(Extracted data entries)
◇ ◇ ◇ ◇ ◇
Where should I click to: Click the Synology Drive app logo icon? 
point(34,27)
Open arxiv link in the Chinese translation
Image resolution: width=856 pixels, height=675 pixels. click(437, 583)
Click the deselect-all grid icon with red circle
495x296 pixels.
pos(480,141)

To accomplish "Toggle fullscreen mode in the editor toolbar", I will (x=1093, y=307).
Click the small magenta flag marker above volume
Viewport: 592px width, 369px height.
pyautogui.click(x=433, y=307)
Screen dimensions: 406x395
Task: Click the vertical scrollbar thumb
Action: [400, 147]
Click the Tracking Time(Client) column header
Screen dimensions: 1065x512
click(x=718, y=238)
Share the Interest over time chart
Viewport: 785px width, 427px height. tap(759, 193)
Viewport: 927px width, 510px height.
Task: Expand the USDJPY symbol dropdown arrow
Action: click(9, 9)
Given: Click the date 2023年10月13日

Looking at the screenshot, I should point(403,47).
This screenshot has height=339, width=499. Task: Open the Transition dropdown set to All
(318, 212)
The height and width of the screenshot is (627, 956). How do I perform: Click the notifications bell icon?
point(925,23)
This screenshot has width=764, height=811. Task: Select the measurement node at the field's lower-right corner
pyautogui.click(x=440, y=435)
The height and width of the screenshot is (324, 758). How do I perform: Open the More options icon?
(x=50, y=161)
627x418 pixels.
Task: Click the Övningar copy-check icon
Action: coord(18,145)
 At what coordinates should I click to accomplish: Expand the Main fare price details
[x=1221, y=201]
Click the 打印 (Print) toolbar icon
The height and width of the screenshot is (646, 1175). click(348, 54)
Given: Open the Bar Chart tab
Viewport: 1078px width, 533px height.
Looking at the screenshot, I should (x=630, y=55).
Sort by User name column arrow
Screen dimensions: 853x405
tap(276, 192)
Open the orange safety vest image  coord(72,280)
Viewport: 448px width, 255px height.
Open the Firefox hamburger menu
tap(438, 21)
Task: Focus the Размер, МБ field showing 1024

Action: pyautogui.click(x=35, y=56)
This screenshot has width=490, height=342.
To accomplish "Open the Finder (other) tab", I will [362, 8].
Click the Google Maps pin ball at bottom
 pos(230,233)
◇ ◇ ◇ ◇ ◇
* [To do]
Beginning with the line that holds "Open the Firefox hamburger menu", copy the entries exactly to their last line, and leave out every earlier line.

* [Finished task]
Open the Firefox hamburger menu
tap(438, 21)
Task: Focus the Размер, МБ field showing 1024

Action: pyautogui.click(x=35, y=56)
This screenshot has width=490, height=342.
To accomplish "Open the Finder (other) tab", I will [362, 8].
Click the Google Maps pin ball at bottom
 pos(230,233)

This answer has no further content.